◆ Directions for this task
How many lines of the entries below contain the string "width"? Reply with the number only.

[Data entries]
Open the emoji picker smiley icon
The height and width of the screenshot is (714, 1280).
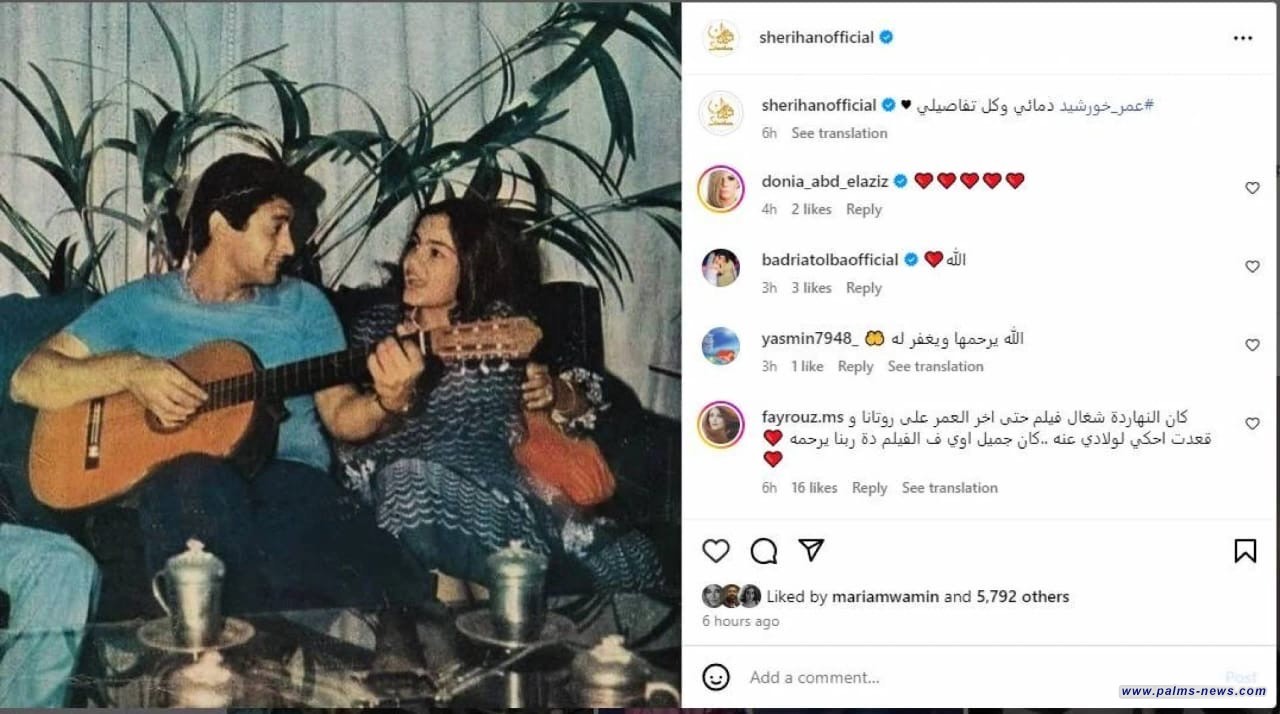pyautogui.click(x=716, y=677)
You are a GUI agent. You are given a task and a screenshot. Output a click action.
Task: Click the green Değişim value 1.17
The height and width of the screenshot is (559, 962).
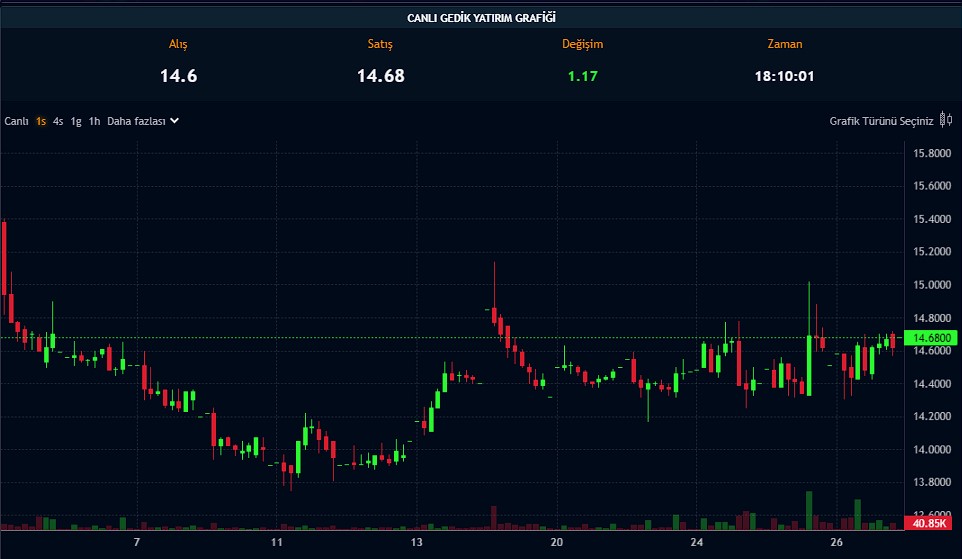582,75
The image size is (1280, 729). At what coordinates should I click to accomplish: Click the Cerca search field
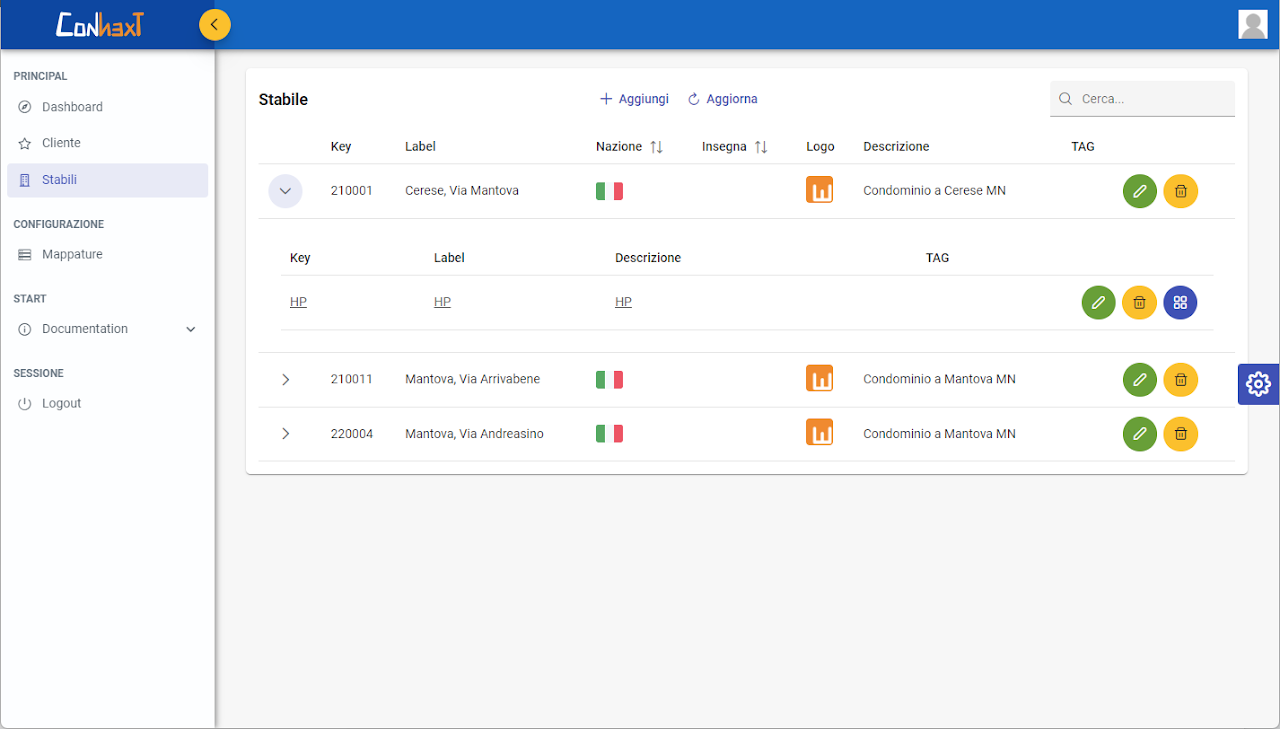pyautogui.click(x=1152, y=99)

◆ Result for this task
2